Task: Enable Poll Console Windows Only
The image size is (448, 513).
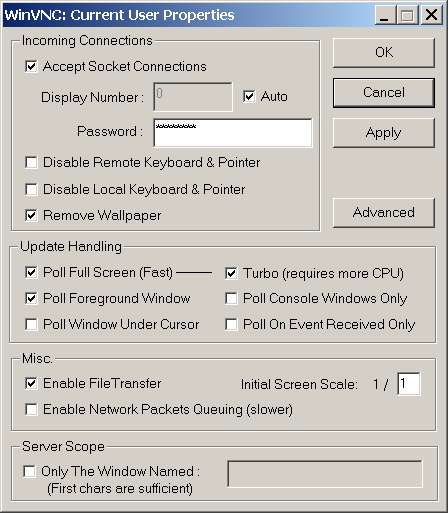Action: pyautogui.click(x=231, y=298)
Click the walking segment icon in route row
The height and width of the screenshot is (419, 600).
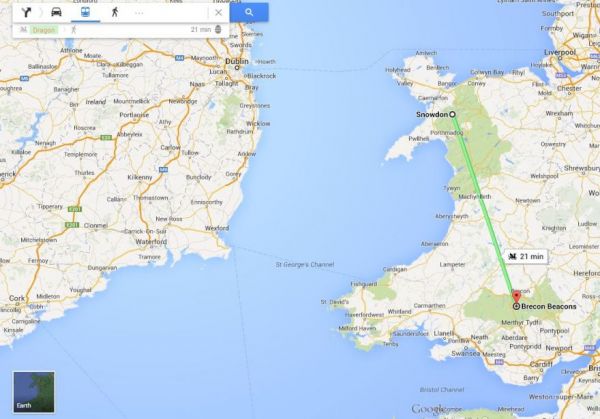(x=74, y=30)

────

练习题目
请把上面所有的行逐字照录下来，图片不要放进答案。

本题答案
Task: Enable Poll Console Windows Only
The image size is (448, 513).
Action: pyautogui.click(x=231, y=298)
Click the walking segment icon in route row
The height and width of the screenshot is (419, 600).
(x=74, y=30)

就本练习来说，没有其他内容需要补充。